> What the task requires: Your answer should be each line of the entries that contains the word "computer", copied in full.

*** Exercise data

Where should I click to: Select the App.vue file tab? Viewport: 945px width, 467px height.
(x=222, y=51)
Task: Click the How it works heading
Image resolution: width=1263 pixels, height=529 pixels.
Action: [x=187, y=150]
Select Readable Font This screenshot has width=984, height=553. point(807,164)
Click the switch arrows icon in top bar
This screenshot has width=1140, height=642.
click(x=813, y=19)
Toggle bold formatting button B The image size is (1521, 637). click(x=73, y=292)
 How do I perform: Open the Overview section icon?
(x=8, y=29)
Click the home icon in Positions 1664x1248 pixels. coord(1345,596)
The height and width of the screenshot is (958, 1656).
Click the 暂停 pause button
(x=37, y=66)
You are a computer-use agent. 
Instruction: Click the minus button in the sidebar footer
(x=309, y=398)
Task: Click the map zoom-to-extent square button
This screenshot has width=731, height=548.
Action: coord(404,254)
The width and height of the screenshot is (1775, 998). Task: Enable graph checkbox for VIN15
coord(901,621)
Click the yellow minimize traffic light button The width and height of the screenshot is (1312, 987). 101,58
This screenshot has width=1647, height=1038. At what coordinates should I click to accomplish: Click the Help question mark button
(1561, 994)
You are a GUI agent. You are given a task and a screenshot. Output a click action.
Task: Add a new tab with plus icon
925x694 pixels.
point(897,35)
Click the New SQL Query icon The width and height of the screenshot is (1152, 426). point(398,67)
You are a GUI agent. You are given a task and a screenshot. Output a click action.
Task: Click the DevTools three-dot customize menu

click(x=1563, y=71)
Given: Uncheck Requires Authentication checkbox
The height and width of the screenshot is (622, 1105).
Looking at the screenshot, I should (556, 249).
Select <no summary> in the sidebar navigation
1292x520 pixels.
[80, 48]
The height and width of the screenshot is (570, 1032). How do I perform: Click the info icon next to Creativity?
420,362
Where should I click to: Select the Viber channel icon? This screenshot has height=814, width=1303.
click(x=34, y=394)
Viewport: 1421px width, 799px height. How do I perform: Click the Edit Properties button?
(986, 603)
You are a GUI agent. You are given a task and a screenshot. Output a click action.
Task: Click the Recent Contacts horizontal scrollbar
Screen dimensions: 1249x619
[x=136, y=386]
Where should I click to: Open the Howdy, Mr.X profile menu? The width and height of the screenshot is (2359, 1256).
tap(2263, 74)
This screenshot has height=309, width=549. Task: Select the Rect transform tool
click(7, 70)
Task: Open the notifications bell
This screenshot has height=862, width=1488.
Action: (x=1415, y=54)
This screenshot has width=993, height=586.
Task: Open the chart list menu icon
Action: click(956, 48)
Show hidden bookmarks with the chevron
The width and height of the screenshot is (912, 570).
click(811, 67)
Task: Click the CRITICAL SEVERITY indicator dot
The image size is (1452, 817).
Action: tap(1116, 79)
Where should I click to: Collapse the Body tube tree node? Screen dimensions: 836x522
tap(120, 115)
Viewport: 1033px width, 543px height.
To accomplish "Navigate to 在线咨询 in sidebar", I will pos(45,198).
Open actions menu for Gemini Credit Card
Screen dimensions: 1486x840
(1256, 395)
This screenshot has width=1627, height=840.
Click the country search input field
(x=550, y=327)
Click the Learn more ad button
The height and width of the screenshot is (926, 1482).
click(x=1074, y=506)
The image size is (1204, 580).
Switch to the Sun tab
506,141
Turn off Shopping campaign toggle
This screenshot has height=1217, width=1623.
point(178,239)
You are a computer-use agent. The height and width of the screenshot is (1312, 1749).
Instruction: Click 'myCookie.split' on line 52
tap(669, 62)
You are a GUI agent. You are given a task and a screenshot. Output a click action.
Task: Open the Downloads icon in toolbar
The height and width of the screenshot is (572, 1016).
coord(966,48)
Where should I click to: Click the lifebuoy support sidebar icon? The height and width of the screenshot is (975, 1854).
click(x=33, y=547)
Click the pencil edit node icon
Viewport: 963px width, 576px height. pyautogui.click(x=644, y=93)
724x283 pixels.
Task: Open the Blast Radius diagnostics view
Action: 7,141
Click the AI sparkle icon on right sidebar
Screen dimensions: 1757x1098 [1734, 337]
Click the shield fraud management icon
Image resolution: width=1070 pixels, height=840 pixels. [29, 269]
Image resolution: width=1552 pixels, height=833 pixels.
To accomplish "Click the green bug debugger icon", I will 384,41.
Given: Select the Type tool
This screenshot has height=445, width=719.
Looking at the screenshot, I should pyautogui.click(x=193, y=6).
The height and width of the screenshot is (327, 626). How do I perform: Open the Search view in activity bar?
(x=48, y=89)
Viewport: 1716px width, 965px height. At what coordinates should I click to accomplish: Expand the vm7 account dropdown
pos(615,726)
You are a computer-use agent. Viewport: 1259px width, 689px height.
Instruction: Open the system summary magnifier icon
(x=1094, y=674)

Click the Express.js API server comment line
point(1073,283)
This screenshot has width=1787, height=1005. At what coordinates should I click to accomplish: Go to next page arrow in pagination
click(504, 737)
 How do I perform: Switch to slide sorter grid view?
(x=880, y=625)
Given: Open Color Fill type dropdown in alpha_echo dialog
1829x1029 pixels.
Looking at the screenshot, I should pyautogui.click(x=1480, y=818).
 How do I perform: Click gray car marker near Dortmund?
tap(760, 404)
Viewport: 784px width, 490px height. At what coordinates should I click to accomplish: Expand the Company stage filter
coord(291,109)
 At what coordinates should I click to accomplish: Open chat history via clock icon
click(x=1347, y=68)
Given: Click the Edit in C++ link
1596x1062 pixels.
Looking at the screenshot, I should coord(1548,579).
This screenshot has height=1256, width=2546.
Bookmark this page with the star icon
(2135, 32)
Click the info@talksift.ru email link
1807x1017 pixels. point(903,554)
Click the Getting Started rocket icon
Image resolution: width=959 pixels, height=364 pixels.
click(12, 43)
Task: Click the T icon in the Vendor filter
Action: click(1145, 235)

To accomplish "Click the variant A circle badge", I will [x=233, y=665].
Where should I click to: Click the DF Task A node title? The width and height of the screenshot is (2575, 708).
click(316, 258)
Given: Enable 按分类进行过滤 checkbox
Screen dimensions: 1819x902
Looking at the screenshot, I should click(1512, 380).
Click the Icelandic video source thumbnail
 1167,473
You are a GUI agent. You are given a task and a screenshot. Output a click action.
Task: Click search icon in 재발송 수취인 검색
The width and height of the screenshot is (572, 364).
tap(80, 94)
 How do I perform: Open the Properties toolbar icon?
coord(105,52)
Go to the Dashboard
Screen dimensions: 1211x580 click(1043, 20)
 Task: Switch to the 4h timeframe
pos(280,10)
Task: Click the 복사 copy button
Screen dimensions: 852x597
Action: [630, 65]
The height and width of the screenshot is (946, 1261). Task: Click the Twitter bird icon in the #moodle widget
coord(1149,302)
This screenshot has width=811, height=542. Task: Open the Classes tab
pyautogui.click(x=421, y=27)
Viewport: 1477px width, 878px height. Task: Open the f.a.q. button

******

> Answer section:
You are a computer-use agent. 
You are a computer-use agent. The height and width of the screenshot is (1312, 1749).
You are a computer-use agent. Viewport: 1259px width, 689px height.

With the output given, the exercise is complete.